4.3.1.2. méconnaissance des ressources et des besoins en compétences

Deux raisons font que l'administration ne maîtrise pas suffisamment les compétences de ses agents : d'une part, l'importance des effectifs qu'elle gère, et, d'autre part, l'évolution des missions de l'Etat.

4.3.1.2.1. Gestion d'effectifs pléthoriques

au Maroc, en l’absence d’un secteur privé compétitif et très développé, l’Etat reste le plus gros employeur. Avec un million de fonctionnaires, la fonction publique représente, à elle seule, une proportion de 27 pour mille de la population active marocaine498. Cela engendre une masse salariale qui représente 11,6% du PIB499, chiffre qui traduit le poids financier que font supporter les rémunérations de l'administration au budget de l'Etat500.

Les effectifs pléthoriques sont la conséquence de la poursuite d’une politique de recrutement privilégiant la "quantité" au détriment de la "qualité", entraînant ainsi la dégradation de la qualité du service public et la fixation de l’agent dans une situation d’inertie et d’immobilisme, et créant chez lui un sentiment de démotivation l'incitant à la paresse.

Tout cela a eu pour conséquence l'aggravation du déficit budgétaire, privant l'Etat de ressources qui auraient pu servir à financer la création de potentiel.

‘«Le nombre d'agents affectés à l'administration centrale est trop important par rapport à ses besoins réels.

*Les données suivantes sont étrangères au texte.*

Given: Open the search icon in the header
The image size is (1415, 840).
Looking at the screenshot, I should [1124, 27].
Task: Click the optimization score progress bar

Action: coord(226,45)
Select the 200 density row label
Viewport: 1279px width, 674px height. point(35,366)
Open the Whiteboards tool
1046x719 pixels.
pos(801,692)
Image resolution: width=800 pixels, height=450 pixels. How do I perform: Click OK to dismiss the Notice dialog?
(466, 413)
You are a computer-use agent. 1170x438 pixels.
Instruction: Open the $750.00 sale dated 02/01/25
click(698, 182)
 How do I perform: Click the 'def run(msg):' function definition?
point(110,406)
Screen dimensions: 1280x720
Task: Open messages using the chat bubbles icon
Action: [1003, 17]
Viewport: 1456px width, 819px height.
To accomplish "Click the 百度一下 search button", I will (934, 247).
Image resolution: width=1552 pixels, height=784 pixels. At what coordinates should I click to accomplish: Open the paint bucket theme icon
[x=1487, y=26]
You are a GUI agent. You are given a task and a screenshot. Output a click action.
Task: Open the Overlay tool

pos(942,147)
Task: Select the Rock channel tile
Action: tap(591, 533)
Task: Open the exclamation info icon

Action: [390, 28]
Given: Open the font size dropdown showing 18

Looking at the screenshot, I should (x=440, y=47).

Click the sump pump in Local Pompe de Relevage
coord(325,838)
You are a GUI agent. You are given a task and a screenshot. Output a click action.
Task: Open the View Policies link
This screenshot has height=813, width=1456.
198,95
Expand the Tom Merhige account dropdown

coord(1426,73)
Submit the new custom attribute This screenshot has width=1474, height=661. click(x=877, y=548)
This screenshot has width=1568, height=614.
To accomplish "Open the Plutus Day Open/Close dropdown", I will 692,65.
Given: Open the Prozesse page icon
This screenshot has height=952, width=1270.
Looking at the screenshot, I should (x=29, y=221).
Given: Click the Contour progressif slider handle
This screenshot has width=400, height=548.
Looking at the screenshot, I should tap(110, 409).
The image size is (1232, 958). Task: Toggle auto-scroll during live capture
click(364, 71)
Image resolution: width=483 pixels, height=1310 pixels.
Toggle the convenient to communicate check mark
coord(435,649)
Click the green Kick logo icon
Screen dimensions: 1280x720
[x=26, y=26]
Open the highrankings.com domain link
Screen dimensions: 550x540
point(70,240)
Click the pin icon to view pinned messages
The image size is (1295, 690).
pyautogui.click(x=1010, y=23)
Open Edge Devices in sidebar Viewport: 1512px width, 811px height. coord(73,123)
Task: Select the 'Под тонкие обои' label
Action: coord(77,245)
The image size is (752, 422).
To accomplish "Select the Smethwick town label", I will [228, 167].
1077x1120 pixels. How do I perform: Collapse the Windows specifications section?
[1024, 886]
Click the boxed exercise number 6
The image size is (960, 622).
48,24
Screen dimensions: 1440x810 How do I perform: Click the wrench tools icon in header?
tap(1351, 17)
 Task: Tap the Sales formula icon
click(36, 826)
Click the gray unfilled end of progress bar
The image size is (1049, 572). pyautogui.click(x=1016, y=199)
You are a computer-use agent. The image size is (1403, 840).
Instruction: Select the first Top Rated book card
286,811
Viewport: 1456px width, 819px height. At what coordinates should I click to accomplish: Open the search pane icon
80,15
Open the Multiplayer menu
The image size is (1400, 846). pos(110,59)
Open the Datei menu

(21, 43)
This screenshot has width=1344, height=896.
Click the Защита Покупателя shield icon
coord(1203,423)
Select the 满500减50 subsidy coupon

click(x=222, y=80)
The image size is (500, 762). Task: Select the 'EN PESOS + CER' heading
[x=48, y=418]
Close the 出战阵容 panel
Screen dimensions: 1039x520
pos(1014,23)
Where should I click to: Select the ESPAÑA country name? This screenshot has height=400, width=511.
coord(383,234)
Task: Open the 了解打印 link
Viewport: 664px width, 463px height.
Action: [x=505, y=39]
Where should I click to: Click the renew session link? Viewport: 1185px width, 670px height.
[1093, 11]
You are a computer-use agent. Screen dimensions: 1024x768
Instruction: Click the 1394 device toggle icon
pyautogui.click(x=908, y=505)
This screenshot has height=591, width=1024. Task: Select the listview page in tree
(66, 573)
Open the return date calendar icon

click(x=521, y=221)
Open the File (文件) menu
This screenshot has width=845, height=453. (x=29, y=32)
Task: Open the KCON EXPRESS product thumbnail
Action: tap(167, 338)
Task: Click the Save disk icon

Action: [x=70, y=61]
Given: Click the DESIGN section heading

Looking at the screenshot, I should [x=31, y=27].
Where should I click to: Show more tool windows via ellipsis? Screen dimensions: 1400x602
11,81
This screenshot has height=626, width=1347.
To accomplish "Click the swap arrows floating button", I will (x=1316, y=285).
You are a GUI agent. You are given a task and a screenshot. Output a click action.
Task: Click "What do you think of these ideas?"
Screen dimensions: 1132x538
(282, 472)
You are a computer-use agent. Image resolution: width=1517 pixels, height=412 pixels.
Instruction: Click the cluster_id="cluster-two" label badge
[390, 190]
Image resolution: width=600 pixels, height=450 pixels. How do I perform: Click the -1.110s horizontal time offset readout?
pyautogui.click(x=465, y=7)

Il va falloir redéployer le personnel dans les services extérieurs qui souffrent de sous-effectifs».
Cadre supérieur Souvent
«Bien que nous soyons une trentaine à travailler dans ce service, la charge de travail est supportée par quelques agents. A la longue, cela a créé chez ceux qui bossent un sentiment de démotivation et de frustration».
«Je suis sûr que le service fonctionnerait mieux avec moins d'effectifs, dans la mesure où certaines personnes, non seulement chôment, mais empêchent les autres de travailler».
Cadre de maîtrise souvent’

Cette situation est d'autant plus critique lorsque l'on sait que le sureffectif est accentué au niveau des catégories les moins qualifiées 501.

‘«il est vrai que nous sommes nombreux dans ce service, mais le surnombre provient surtout des agents d'exécution dont les qualifications sont très limitées».
«J'aurais souhaité que mon service fonctionne avec moins de personnes, à condition qu'on me débarrasse du petit personnel et qu'on m'affecte des cadres compétents».
Cadre supérieur Souvent’ ‘La pléthore des effectifs et la multiplicité des corps contribuent, pour une grande part, à la non-maîtrise des effectifs dans la fonction publique. Or, la connaissance des effectifs réels des administrations constitue une condition nécessaire pour gérer les compétences. ’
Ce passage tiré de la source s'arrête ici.